Problem requirements: Would you count the lines below that contain the string "Given" and reply with that number only?

Provided information:
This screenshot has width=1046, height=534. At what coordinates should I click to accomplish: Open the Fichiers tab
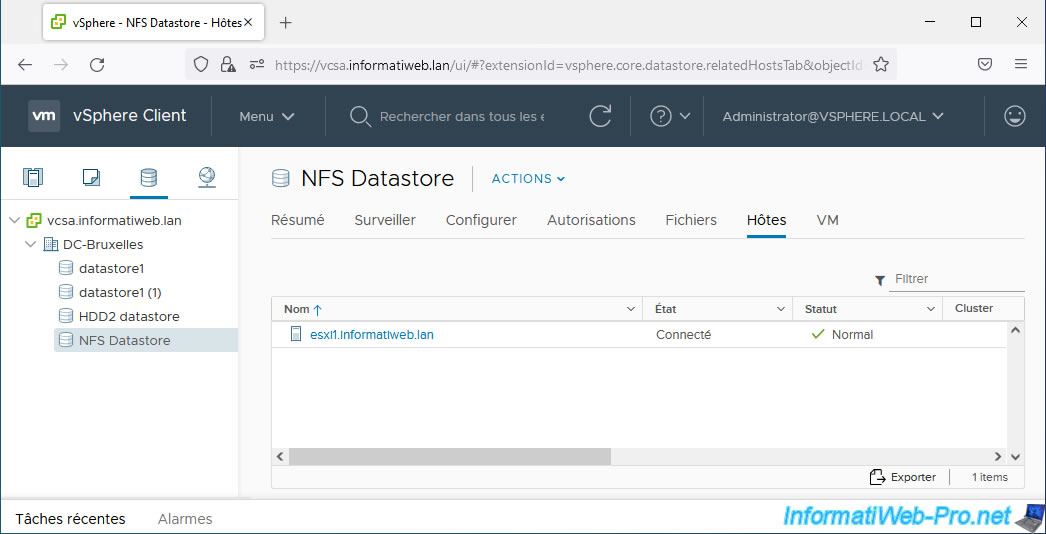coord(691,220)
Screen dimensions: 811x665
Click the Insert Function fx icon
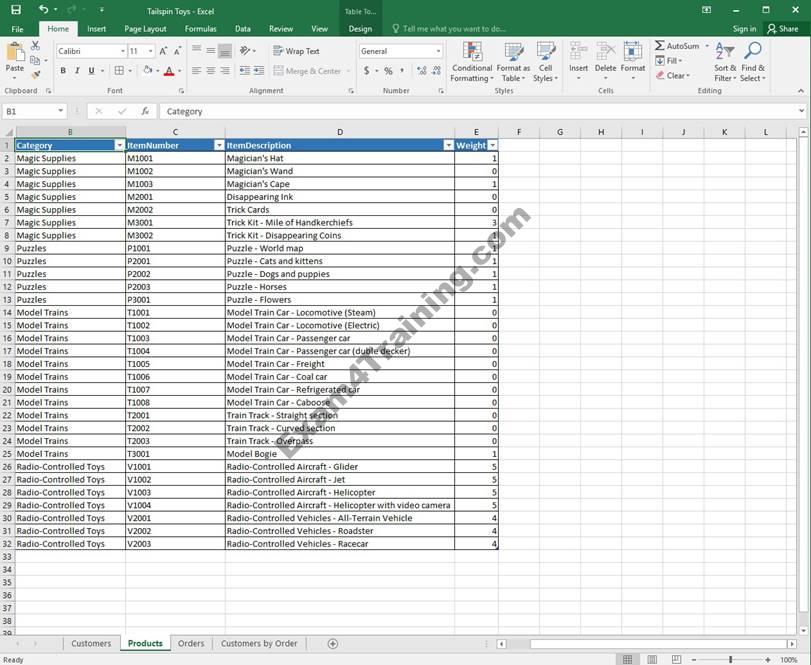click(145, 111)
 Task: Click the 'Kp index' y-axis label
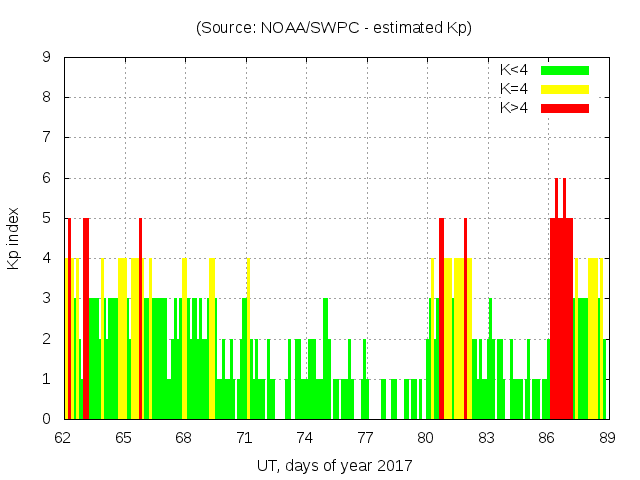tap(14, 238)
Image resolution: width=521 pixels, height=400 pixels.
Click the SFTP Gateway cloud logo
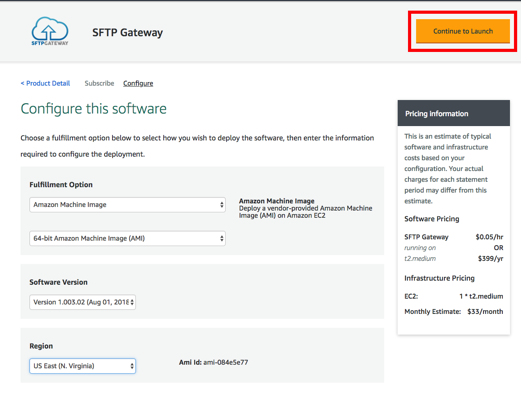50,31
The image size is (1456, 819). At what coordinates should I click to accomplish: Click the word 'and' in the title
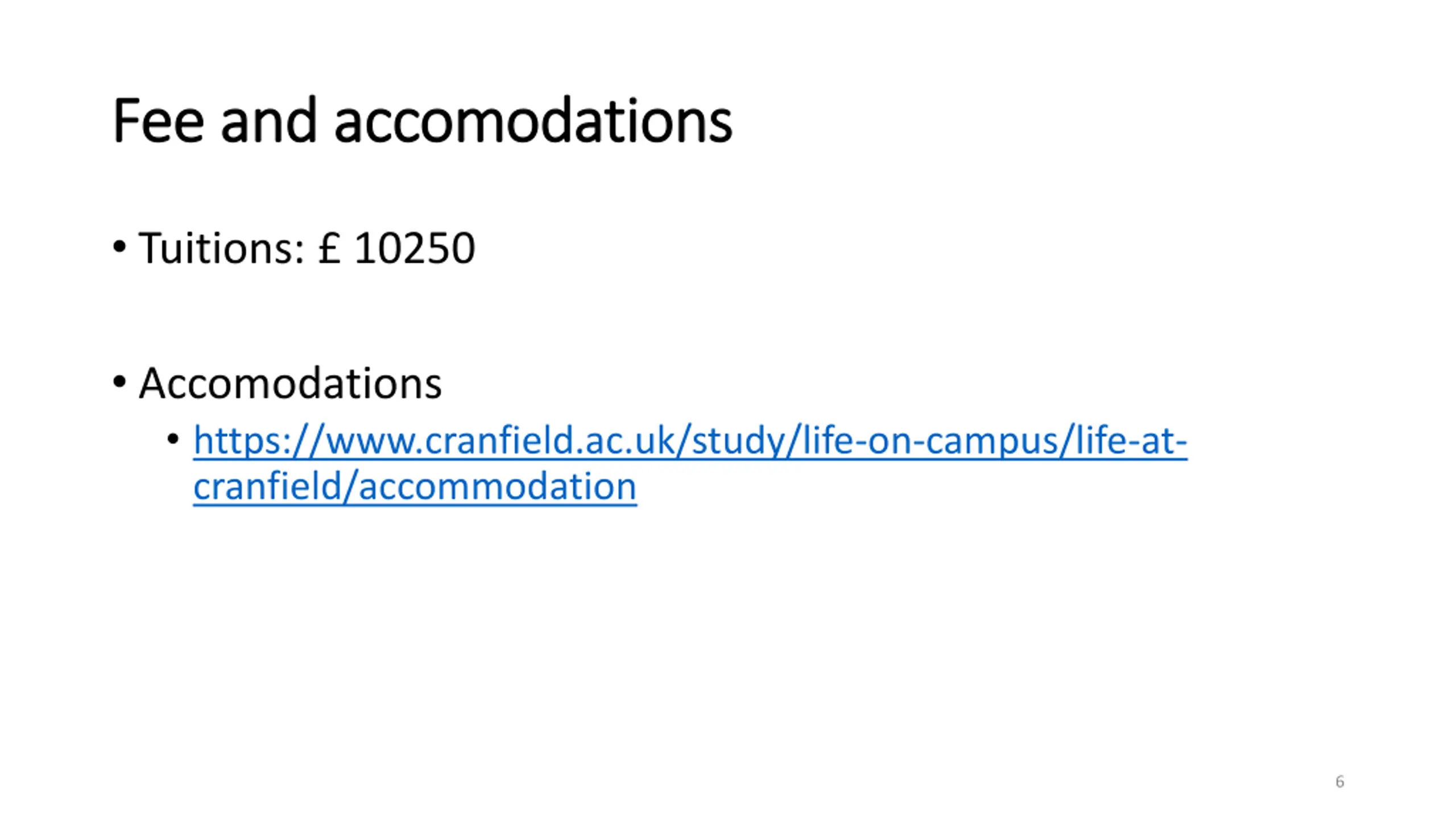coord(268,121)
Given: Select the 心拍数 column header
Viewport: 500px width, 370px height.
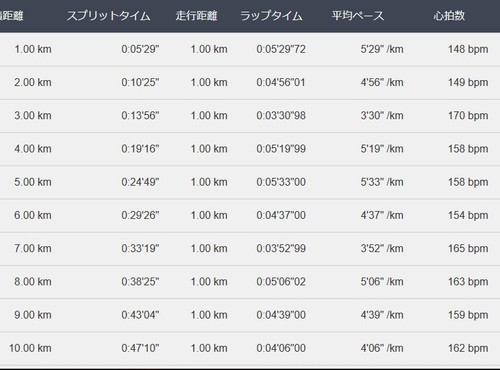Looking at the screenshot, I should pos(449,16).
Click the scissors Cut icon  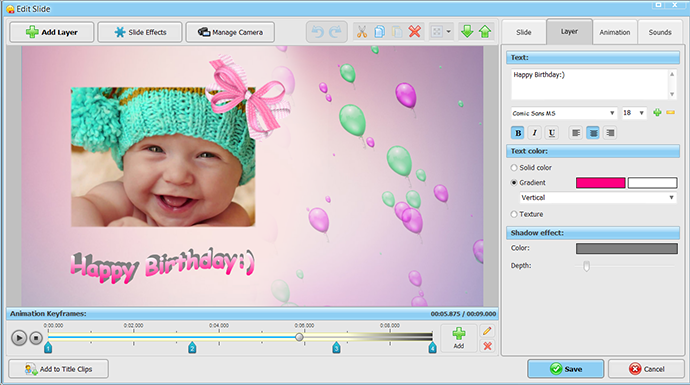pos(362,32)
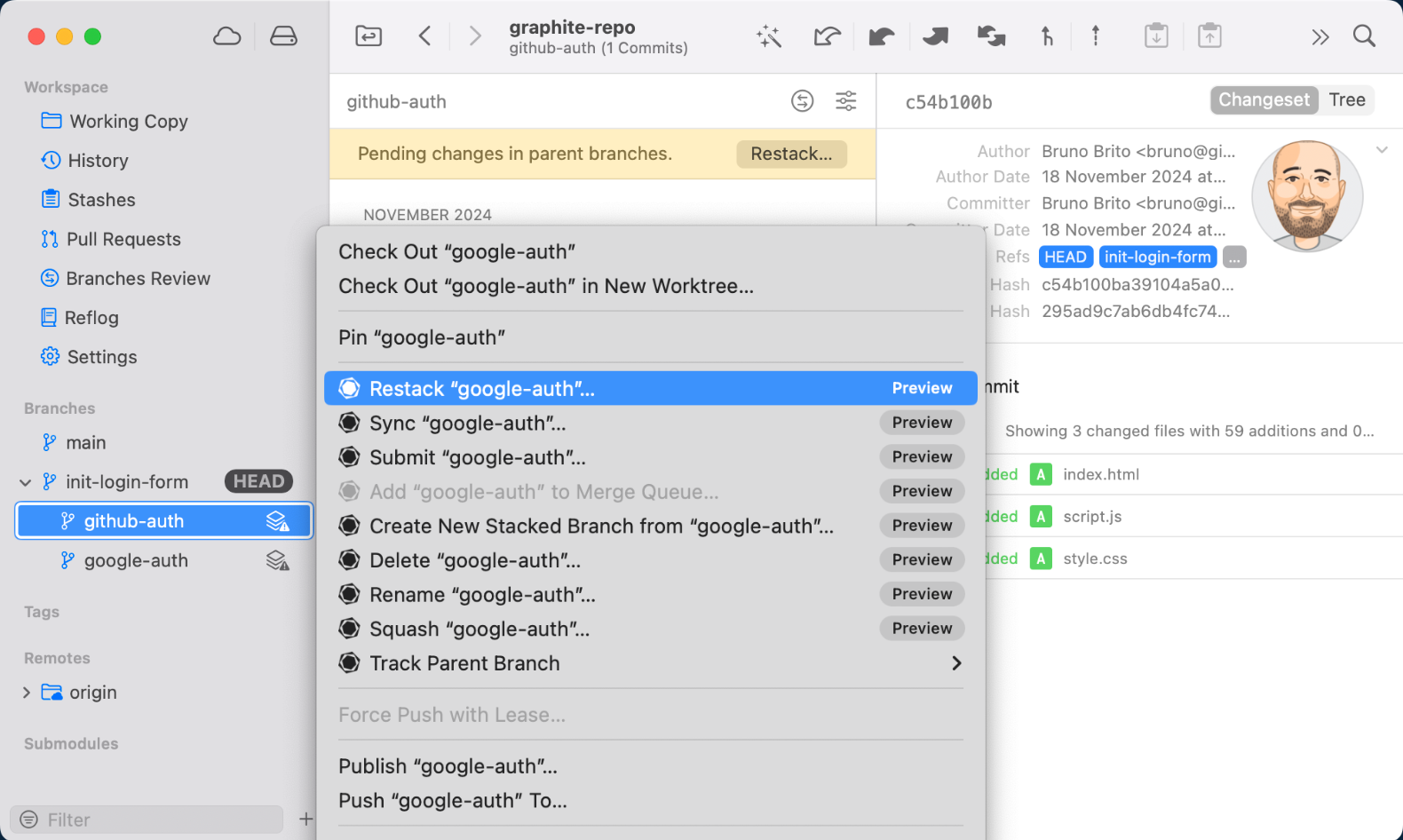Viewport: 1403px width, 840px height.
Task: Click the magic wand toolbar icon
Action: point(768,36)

---

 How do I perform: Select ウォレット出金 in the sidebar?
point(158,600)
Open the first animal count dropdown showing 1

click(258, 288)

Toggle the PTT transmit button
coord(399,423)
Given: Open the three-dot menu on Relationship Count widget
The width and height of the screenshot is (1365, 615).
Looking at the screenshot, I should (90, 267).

==

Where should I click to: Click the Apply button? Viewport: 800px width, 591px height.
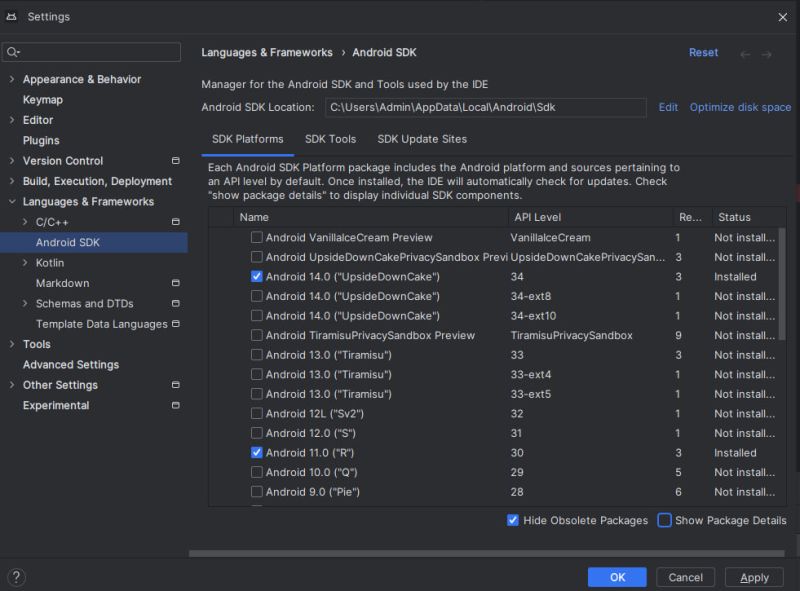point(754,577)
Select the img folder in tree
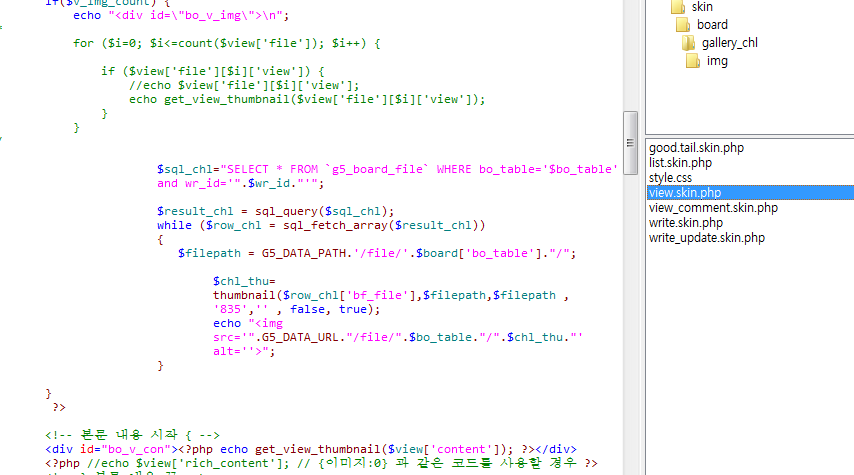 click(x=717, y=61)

Response to this exercise: 2